Um den Platz zwei der Landesliste bewarben sich sechs Parteimitglieder. Dabei setzte sich der frühere Justizsenator Till Steffen mit 320 der 566 abgegebenen Stimmen gleich im ersten Wahlgang vor Manuel Muja, Fraktionschef in Hamburg-Mitte, mit 216 Stimmen durch. Die anderen vier Kandidaten erhielten nur einstellige Stimmenanteile.

Platz drei sicherte sich Emilia „Milla“ Fester: Die Kandidatin der Grünen Jugend setzte sich im zweiten Wahlgang mit 276 zu 256 Stimmen gegen Linda Heitmann durch. Die frühere Bürgerschaftsabgeordnete hat dennoch gute Chancen, als Spitzenkandidatin im Wahlkreis Altona über ein Direktmandat in den Bundestag einzuziehen. Da auch Katharina Beck (Hamburg-Nord) und Till Steffen (in Eimsbüttel) aussichtsreich im Wahlkreis kandidieren, kann es sein, dass die Landesliste erst ab Platz drei zieht.

Landesparteitag der Grünen: Etliche Kandidaten live im Studio

Auch Platz vier war daher höchst umkämpft: Unter sechs Bewerbern und Bewerberinnen setzte sich dort der langjährige Bundestagsabgeordnete Manuel Sarrazin aus Harburg durch. Er kam bereits im ersten Wahlgang mit 258 von 509 abgegebenen Stimmen auf eine hauchdünne absolute Mehrheit und distanzierte damit Manuel Muja (138 Stimmen), Adrian Hektor (61), Yusuf Uzundag (41) und Frederice Kling (2).

Während etliche Kandidatinnen und Kandidaten live im Studio im Bürgerhaus Wilhelmsburg erschienen, ließen sich andere von außen zuschalten. Sarrazin gelang dabei ein Coup: Er sendete seine Bewerbung live von dem früheren Flüchtlings-Rettungsschiff „Sea Eye I“ im Harburger Binnenhafen und warf so anschaulich seine außenpolitische Erfahrung in die Waagschale. Diese würden die Grünen nach der Wahl brauchen – denn nur sie könnten die EU zusammenhalten. Das kam bei den Mitgliedern offenbar an.

Hamburgs Grüne: Aufstellung der Bundestagsliste dauert an

Ob auch Platz fünf noch Chancen hat, gilt als unsicher. Unter insgesamt vier Bewerberinnen setzte sich in drei Wahlgängen schließlich Linda Heitmann in einer Stichwahl mit 250 zu 203 Stimmen gegen Katja Husen durch.
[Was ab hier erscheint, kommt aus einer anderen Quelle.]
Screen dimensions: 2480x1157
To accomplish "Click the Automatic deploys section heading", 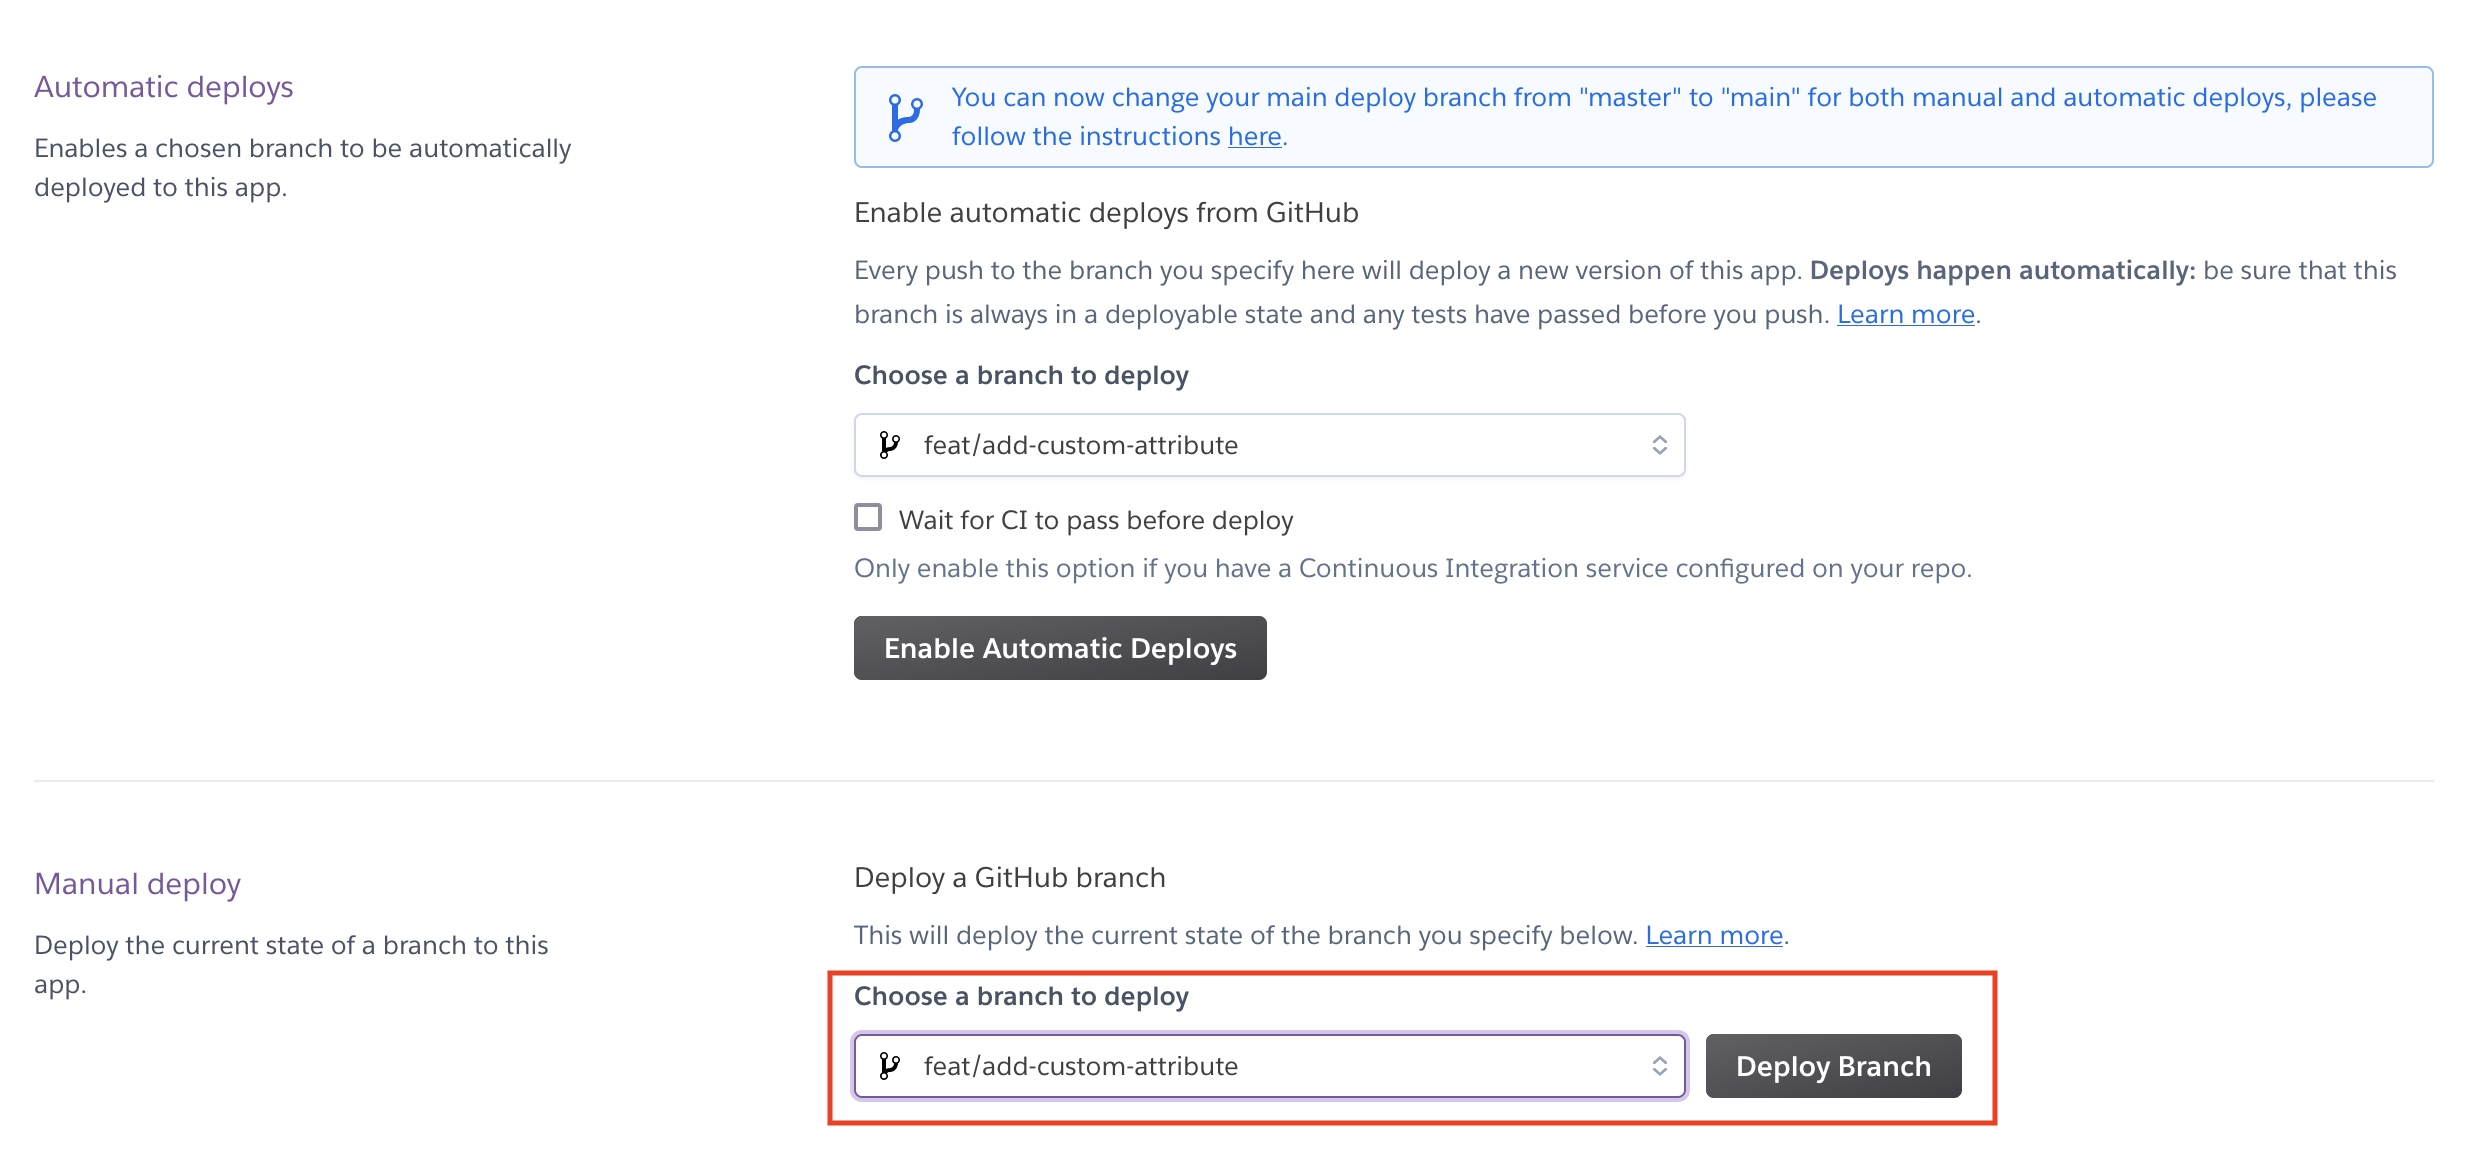I will click(x=164, y=87).
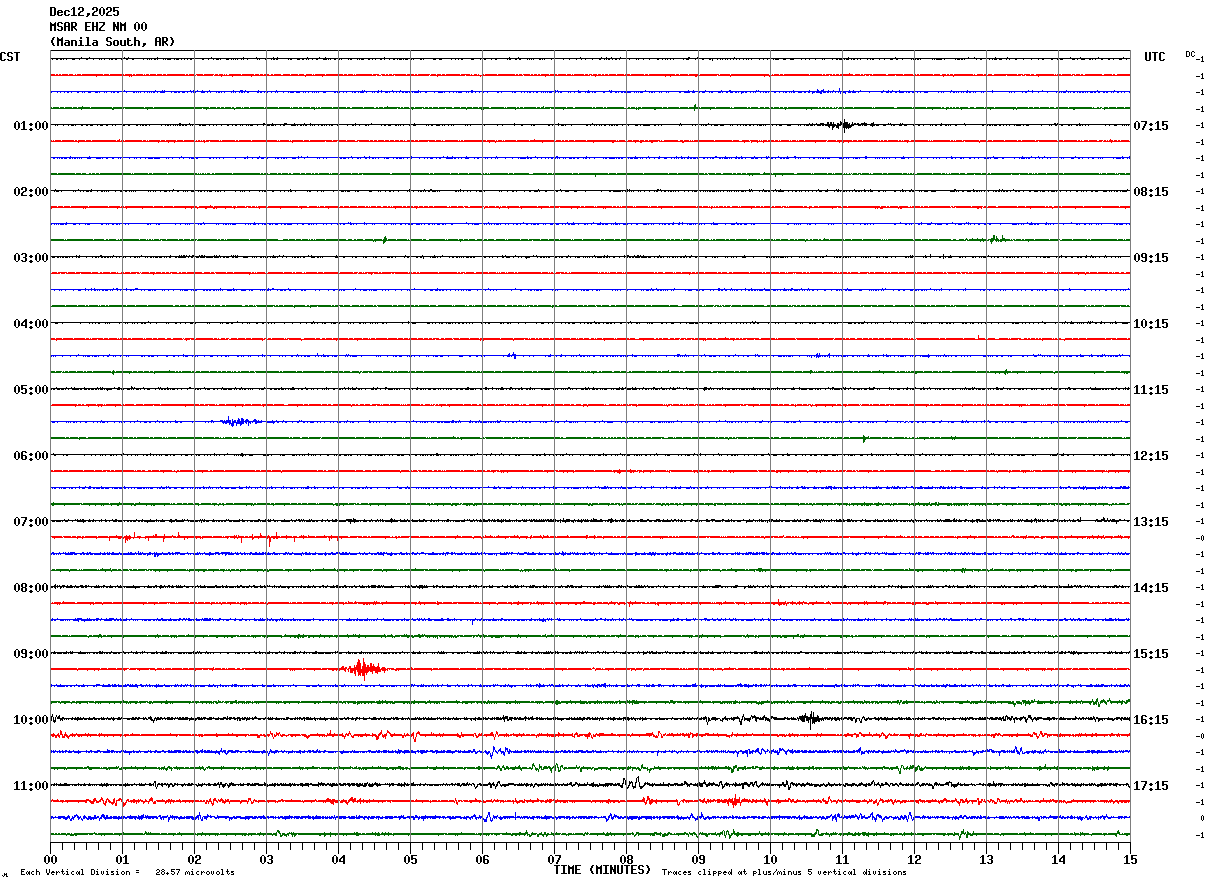
Task: Select the 03:00 CST time label
Action: tap(30, 258)
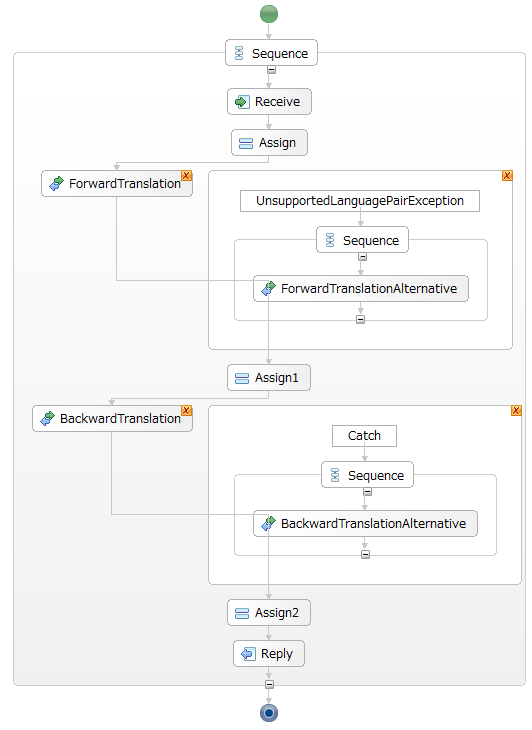Select the Catch box

(364, 436)
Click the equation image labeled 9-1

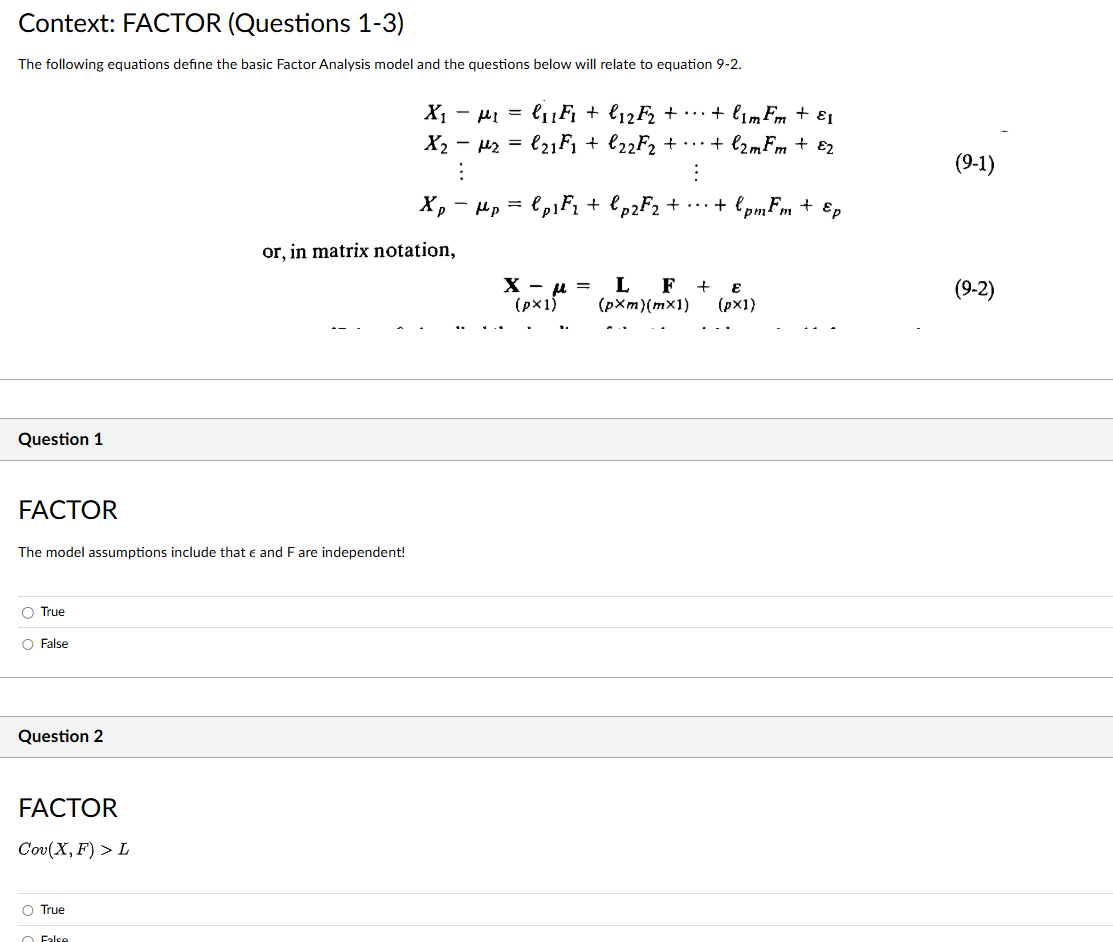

Die Aufstellung der Bundestagsliste dauert noch an. Spannend wird es auch am Sonntag: Dann wählt die Partei eine neue Landesvorsitzende als Nachfolgerin von Anna Gallina, die als Justizsenatorin das Amt aufgeben muss. Dabei treten die beiden Bürgerschaftsabgeordneten Maryam Blumenthal und Sina Demirhan gegeneinander an.